At Citi we know how important reliability is for our customers. Our Site Reliability Engineers bring drive and determination every day to make sure our customers get the best possible experience interacting with our technology services. In this role as a Site Reliability Engineer in our Public Cloud group, you will be working on complex and difficult technical problems solving for scale, performance and availability. The ideal candidate has experience gained in a software development environment and a deep appreciation of best practice for the design and deployment of fault tolerance solutions for cloud platforms. You will have either worked closely with, or as part of a technology Operations team and have an understanding of demands and challenges of that domain.
Responsibilities:
- Engage with systems engineering and application development teams at all stages of the technology life-cycle.
- Be ready and able to express opinions and ideas related to reliability, fault tolerance and operational toil.

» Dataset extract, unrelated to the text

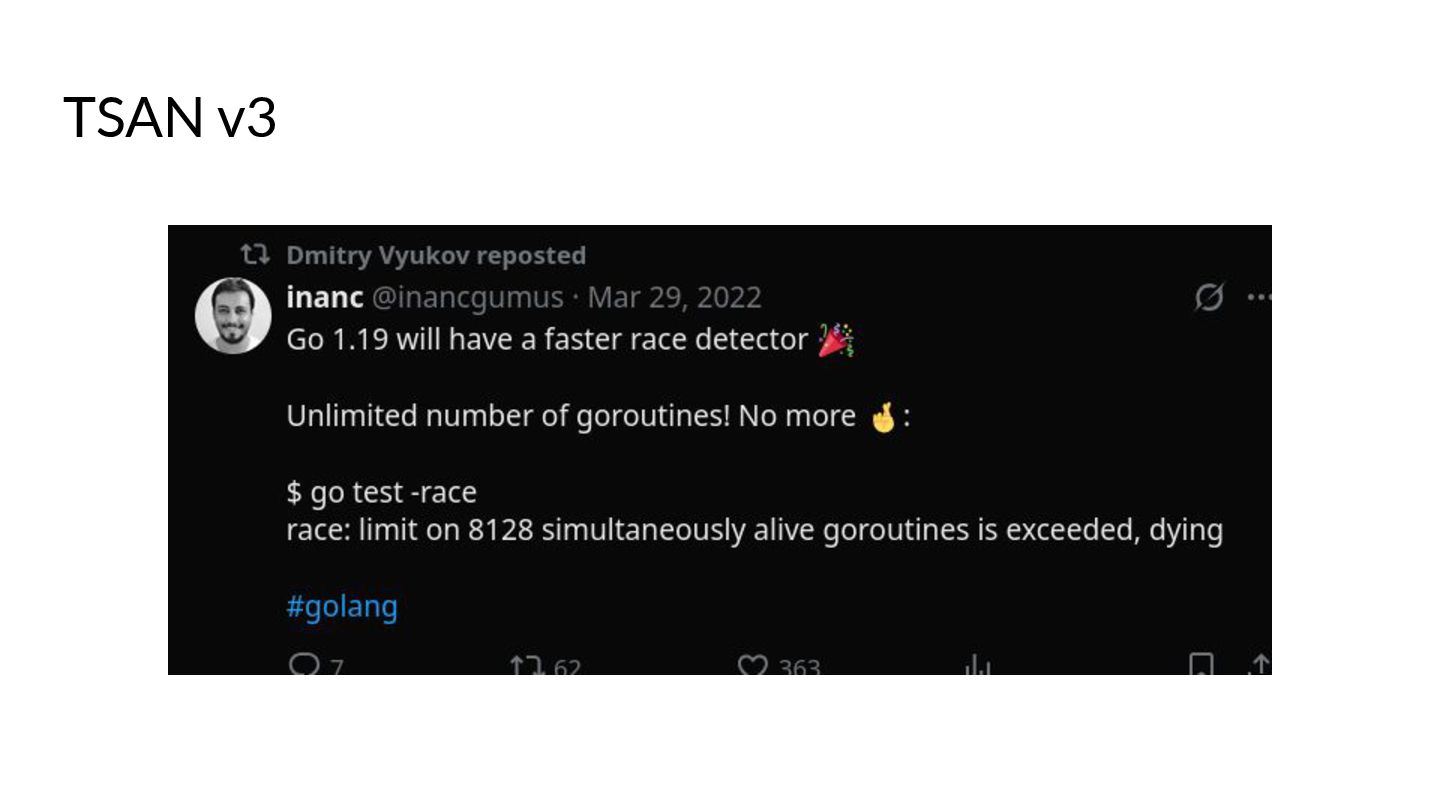Click the repost arrows icon beside 62

pos(526,665)
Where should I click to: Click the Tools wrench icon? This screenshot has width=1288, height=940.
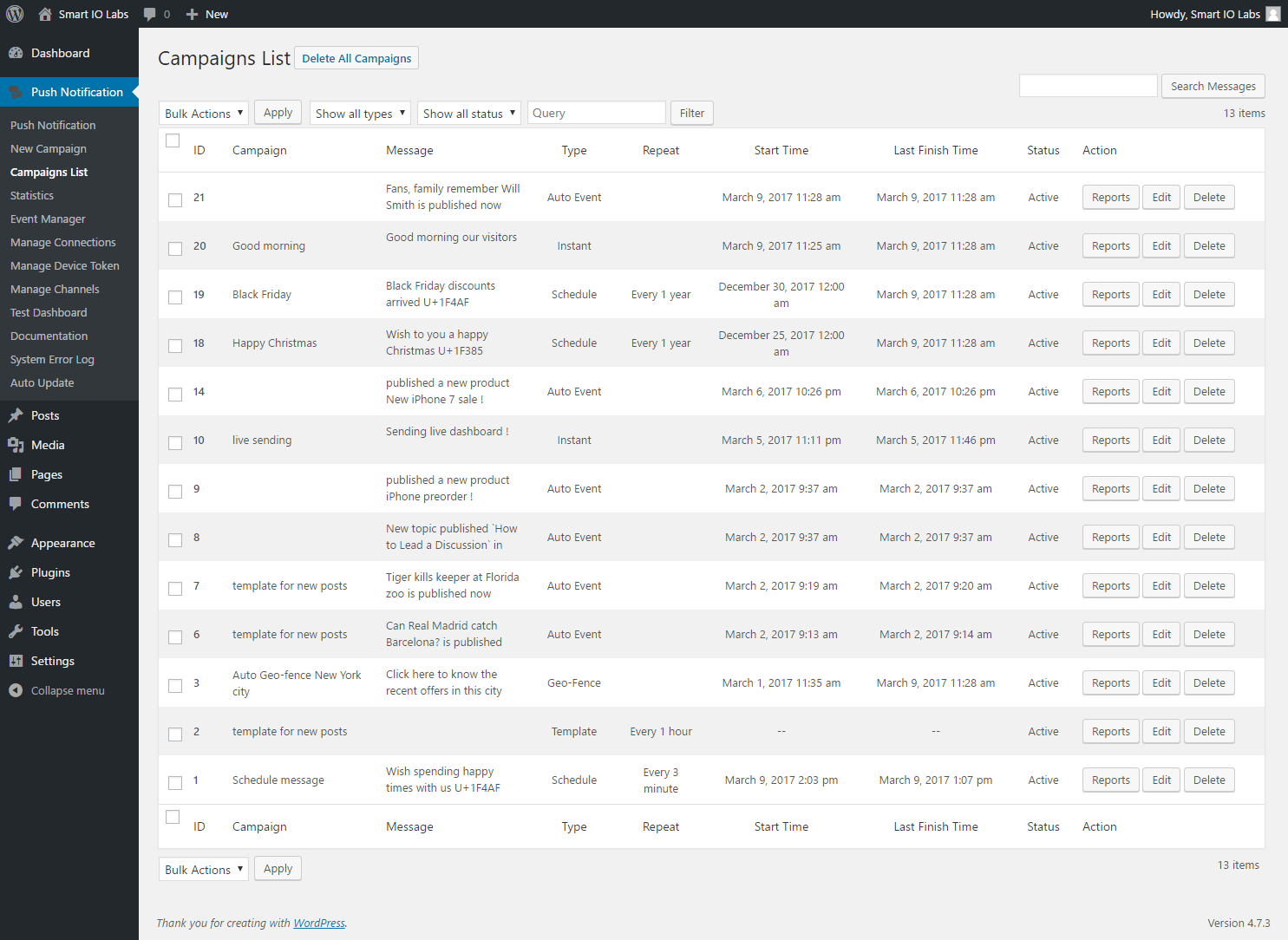tap(16, 631)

- Devise innovative ideas for solving difficult technical problems involving distributed systems, scale and security and translate these ideas into designs and implementation.
- Implement best practices when it comes to availability, scalability, operational excellence and efficiency, using data driven analysis techniques when appropriate.

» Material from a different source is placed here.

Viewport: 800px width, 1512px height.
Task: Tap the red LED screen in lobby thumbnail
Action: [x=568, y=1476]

- Identify, triage, and automate systems.
- Evolve systems by pushing for change that improve reliability and developer velocity.
- Help develop robust organizational practices around monitoring, alerting, testing, deployment, and incident response.
- Help identify key uptime and performance metrics for production systems and implement metrics based practice and process.
- Suggest methods and new technologies for increasing the effectiveness of changes and of general production support improvements.
Basic Qualifications:
- Undergraduate degree in related field or equivalent experience.
- Hands on experience developing and engineering software using technologies such as Java, Python, C++ or Ruby.
- Experience with modern SDLC tools, ability to develop and enforce CI/CD practices
- Expertise with monitoring and observability technologies like Prometheus and Grafana
- Familiarity with Domain Driven Design and Event Driven Architecture
- Experience working with complex data platforms (relational/NoSQL databases)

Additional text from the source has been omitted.